** Work order **
Your task is to retype the listing word for word.
********************
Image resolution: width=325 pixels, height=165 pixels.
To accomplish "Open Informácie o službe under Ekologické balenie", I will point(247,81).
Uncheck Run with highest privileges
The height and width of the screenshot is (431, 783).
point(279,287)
********************
** Expected answer **
Image resolution: width=325 pixels, height=165 pixels.
To accomplish "Open Informácie o službe under Ekologické balenie", I will point(247,81).
Uncheck Run with highest privileges
The height and width of the screenshot is (431, 783).
point(279,287)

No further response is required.